If all you want to create are mundane spreadsheets and letters, you might not get excited about Apple's iWork suite of office software. But if you want documents that pop and are fun to create, you'll find iWork to be an intriguing alternative to the standard Microsoft Office Suite.
IWork consists of three applications -- Pages (a word processor), Keynote (a presentation software), and Numbers (a spreadsheet). The three applications all work off the same concept that Apple calls a "canvas." That is, your document, presentation or spreadsheet is placed on a background that is extremely flexible and provides some interesting advanced functions all by itself.
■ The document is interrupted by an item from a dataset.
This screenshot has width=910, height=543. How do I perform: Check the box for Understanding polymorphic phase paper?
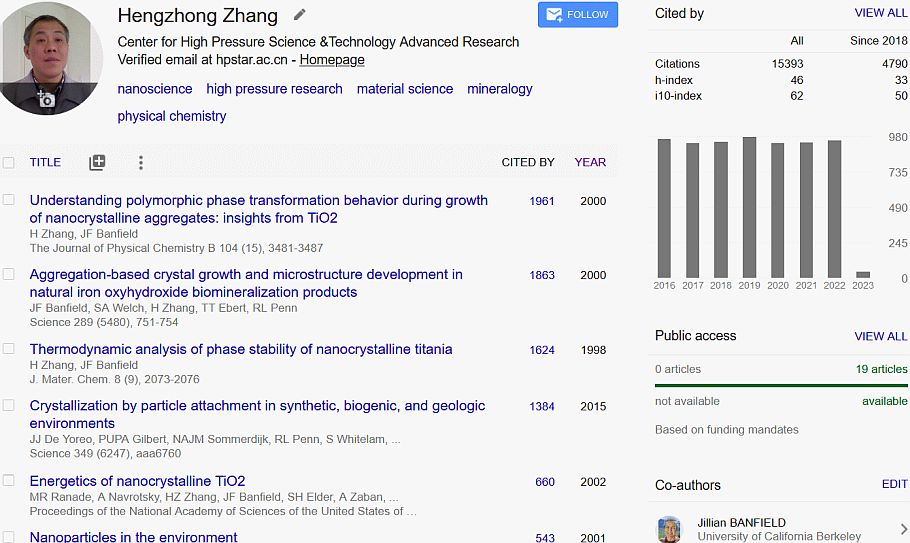pos(9,200)
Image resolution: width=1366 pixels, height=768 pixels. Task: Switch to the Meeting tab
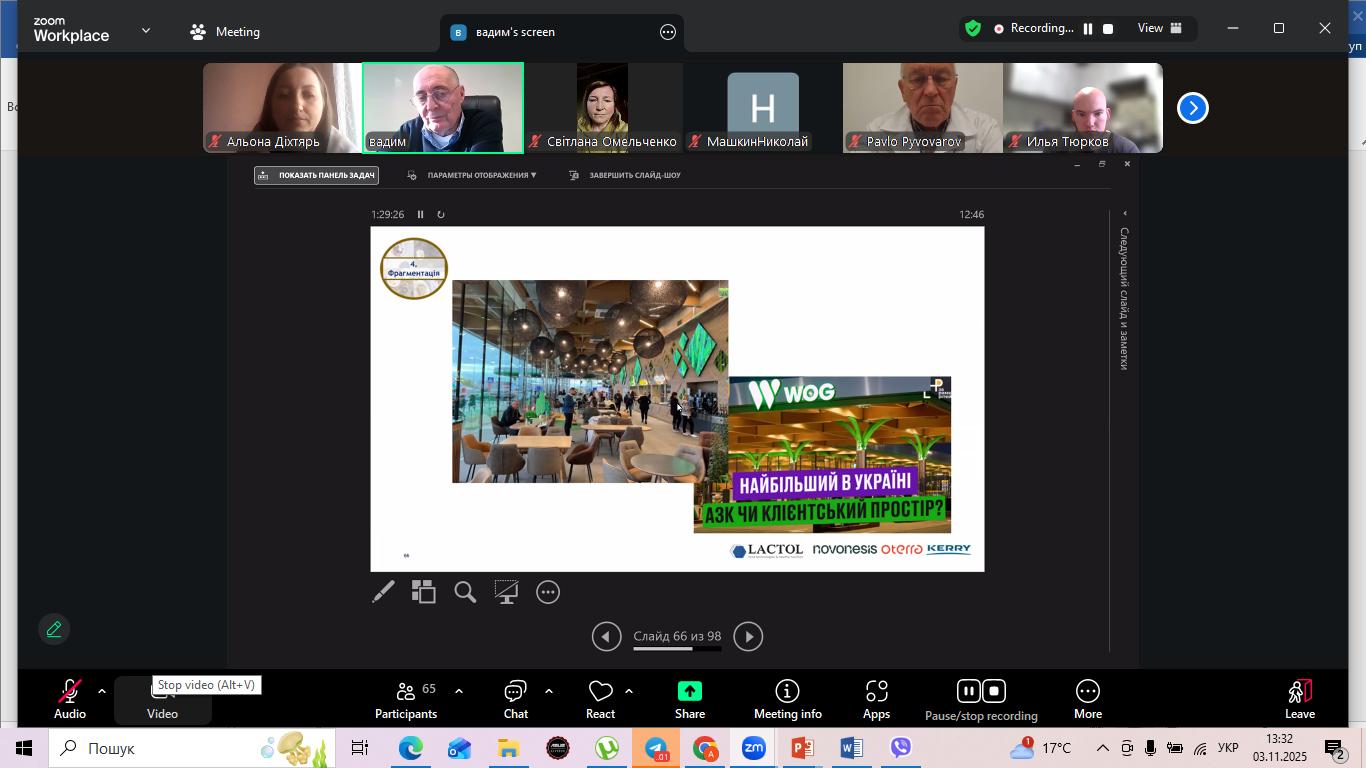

For instance, in Microsoft Excel, you work on a stationary grid of rows and columns. On the iWork canvas, you can have multiple grids you can place wherever you want on the canvas, so you can present your data in a much more flexible, compelling way. In that respect, iWork behaves in much the same way as a page layout program such as MS-Publisher or Quark Express, so you can think in terms of what your output will look like even if you're creating only a spreadsheet.
That page layout concept follows through in other places in iWork. You can, for example, create two text boxes on a page, then flow the text -- so when it fills up the first text box, it automatically will put the rest of the text in the next text box -- anywhere on the page. Similarly, the layout adapts to what you place on the page. So in a Numbers spreadsheet, it adjusts the position of images and text as you resize tables or add and subtract columns and rows.
As you might expect, the imaging tools in iWork are Apple-easy and powerful. If you have a photo or other image, you can change its shape by applying a mask. That mask doesn't have to be limited to the usual rectangle-shaped structure. It can be round, oval, jagged -- it even doesn't have to include parallel edges.
If you want to manipulate your image, you can do that easily too. Let's say you want to zoom in and crop your photo. Just click on it so a slider control pops up, then slide the pointer until it zooms you to the point that your edges fit inside the edges or the mask. You can even change the mask.
With such user-friendly features as these, and a large assortment of Apple-supplied templates, you should have no trouble making professional looking documents, spreadsheets and presentations. I used Keynote instead of MS-PowerPoint to create one of my recent presentations. Even though I'm much more experienced with PowerPoint, I was able to make a good-looking presentation with Keynote, and do it in a similar amount of time as if I had been using PowerPoint. I then exported it to PowerPoint format to use on my PC. There are a lot of other tools in Keynote that are advanced beyond what most people usually need, which collectively allow Apple to say Keynote creates cinema-quality presentations.
IWork runs on a variety of Apple systems, not on Windows. So if you have a nice bright MacBook Air or similar Mac, you're in luck. If you're a Windows user and are willing to switch to Mac to use iWork, you'll need to get used to the differences between Windows and Mac OS X operating systems -- which some people will find easy; others will find it difficult. I had problems getting used to the single mouse button that comes on the MacBook Air. But Apple now supports a multibutton mouse.